> **AIM OF THE EXERCISE**:
Please copy the lines from the first one through the line containing "(x=438, y=143)", changing "Instruction" to "Command" and leaving everything else as it is.

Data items
****************

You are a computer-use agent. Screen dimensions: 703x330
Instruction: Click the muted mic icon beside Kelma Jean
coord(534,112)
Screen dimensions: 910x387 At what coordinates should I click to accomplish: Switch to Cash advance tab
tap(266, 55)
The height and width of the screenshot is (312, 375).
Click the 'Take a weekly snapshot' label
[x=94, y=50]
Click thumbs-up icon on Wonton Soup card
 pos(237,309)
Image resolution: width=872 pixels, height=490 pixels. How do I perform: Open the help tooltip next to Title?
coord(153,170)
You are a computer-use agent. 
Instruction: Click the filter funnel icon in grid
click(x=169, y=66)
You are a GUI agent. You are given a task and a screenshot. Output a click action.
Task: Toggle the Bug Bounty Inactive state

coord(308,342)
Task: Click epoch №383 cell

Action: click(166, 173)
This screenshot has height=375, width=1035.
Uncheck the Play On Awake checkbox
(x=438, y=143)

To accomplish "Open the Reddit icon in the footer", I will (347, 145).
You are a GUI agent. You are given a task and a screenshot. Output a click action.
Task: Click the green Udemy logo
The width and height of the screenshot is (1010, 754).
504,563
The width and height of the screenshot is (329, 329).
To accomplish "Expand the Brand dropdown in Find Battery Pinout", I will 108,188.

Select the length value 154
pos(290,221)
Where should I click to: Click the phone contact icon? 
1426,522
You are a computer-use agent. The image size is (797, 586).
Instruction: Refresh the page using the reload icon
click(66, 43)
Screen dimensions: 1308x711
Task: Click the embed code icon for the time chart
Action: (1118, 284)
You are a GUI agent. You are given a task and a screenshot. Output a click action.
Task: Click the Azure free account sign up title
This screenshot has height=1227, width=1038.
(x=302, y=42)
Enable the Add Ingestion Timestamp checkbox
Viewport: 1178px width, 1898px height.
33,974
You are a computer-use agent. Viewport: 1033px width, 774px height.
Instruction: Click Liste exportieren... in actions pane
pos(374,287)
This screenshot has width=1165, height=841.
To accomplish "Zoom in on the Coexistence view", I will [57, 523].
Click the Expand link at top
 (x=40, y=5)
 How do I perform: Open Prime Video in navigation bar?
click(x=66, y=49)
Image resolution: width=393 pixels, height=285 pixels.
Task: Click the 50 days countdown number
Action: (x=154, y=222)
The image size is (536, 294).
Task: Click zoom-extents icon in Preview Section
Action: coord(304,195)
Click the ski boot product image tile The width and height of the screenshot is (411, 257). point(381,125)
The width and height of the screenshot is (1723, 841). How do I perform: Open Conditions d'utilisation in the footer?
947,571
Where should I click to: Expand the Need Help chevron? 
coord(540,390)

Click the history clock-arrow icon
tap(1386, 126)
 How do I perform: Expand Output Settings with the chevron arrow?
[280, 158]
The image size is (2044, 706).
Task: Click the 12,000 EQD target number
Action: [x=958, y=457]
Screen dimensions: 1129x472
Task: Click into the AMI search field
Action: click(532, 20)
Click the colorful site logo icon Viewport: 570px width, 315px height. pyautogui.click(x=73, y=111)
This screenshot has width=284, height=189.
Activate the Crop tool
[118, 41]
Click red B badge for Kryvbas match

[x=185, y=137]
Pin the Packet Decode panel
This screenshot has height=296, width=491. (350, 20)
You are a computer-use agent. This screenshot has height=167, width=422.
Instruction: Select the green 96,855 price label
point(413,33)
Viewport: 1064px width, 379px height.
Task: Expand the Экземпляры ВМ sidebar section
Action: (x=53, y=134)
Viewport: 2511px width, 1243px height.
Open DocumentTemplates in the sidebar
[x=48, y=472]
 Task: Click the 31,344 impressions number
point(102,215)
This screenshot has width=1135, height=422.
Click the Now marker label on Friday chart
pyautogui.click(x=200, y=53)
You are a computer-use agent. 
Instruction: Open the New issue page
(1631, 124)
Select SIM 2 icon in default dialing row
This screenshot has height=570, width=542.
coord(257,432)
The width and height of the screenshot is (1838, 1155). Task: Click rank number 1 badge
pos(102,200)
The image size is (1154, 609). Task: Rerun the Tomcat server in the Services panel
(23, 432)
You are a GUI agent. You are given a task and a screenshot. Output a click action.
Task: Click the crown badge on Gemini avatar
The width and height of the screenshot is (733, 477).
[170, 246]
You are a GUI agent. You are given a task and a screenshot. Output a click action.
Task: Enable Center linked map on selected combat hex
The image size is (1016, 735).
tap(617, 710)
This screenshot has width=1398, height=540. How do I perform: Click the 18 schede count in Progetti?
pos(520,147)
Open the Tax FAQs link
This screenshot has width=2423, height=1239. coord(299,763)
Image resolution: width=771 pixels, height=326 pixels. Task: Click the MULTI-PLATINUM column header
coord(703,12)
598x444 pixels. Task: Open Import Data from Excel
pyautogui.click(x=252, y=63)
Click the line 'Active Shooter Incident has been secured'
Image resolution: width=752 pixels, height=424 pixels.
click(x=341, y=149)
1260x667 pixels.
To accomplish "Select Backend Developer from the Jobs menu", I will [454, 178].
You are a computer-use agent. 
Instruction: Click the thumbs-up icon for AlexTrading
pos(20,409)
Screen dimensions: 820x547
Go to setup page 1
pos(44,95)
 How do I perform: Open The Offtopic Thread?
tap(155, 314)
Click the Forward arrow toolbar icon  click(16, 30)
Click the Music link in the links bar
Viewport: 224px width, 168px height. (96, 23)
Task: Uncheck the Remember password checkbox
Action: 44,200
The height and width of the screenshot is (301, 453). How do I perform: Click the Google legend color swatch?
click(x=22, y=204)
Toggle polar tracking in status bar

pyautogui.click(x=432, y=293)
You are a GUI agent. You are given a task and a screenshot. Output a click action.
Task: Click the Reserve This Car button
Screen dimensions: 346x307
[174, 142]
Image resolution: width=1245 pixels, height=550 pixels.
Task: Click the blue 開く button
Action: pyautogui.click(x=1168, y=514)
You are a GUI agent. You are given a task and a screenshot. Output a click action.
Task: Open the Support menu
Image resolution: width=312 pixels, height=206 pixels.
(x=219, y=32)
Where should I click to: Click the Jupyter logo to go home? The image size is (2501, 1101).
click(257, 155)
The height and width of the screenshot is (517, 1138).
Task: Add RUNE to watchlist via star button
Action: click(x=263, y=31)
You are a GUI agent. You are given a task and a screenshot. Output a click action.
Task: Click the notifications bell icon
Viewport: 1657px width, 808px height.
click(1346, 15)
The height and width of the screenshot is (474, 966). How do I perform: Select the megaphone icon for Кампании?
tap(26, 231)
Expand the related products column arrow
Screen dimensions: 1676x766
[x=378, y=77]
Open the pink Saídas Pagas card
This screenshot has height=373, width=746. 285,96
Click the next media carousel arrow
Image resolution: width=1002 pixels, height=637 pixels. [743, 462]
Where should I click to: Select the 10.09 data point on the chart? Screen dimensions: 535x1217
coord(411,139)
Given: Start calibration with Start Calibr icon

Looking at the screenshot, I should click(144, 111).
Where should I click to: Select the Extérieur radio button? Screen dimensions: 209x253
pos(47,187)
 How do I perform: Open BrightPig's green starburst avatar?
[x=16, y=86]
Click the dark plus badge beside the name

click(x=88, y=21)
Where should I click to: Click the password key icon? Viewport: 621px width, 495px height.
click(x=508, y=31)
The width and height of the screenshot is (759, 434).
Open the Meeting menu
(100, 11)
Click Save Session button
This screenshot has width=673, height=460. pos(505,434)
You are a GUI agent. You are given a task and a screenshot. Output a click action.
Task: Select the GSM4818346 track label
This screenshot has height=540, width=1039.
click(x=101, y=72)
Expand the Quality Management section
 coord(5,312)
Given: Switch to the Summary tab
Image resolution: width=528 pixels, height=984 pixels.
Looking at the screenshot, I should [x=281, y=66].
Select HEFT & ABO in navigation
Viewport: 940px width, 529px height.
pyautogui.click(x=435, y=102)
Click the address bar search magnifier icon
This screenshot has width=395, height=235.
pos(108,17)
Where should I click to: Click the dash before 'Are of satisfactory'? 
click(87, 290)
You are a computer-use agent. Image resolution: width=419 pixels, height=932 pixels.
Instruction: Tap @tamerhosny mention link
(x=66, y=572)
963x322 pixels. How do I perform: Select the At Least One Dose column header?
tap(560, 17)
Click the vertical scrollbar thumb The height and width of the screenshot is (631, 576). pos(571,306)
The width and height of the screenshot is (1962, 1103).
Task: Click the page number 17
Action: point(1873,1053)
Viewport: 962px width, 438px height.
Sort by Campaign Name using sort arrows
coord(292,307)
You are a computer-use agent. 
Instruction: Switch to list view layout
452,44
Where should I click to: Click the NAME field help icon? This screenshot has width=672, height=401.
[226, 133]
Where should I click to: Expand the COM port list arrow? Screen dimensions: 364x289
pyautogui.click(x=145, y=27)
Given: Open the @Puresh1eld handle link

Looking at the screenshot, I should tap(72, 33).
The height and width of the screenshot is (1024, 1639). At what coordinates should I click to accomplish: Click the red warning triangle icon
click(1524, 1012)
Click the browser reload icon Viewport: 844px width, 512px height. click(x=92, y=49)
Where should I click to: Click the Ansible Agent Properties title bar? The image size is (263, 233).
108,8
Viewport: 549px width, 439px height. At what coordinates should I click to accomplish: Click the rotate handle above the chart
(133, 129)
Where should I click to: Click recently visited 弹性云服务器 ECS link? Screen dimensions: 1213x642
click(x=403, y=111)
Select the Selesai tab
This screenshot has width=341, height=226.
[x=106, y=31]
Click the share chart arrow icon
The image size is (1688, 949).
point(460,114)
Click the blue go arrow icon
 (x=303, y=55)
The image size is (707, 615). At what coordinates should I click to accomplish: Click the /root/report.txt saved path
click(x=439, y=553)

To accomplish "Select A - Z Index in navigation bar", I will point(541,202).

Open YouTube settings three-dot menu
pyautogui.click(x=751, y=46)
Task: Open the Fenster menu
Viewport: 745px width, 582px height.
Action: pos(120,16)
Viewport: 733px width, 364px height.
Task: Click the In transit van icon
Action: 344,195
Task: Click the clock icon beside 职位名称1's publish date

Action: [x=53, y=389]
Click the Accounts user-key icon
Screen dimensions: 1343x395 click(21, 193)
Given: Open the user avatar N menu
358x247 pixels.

****************

> **PROBLEM SOLUTION**:
You are a computer-use agent. Screen dimensions: 703x330
Command: Click the muted mic icon beside Kelma Jean
coord(534,112)
Screen dimensions: 910x387 At what coordinates should I click to accomplish: Switch to Cash advance tab
tap(266, 55)
The height and width of the screenshot is (312, 375).
Click the 'Take a weekly snapshot' label
[x=94, y=50]
Click thumbs-up icon on Wonton Soup card
 pos(237,309)
Image resolution: width=872 pixels, height=490 pixels. How do I perform: Open the help tooltip next to Title?
coord(153,170)
You are a computer-use agent. 
Command: Click the filter funnel icon in grid
click(x=169, y=66)
You are a GUI agent. You are given a task and a screenshot. Output a click action.
Task: Toggle the Bug Bounty Inactive state

coord(308,342)
Task: Click epoch №383 cell

Action: click(166, 173)
This screenshot has height=375, width=1035.
Uncheck the Play On Awake checkbox
(x=438, y=143)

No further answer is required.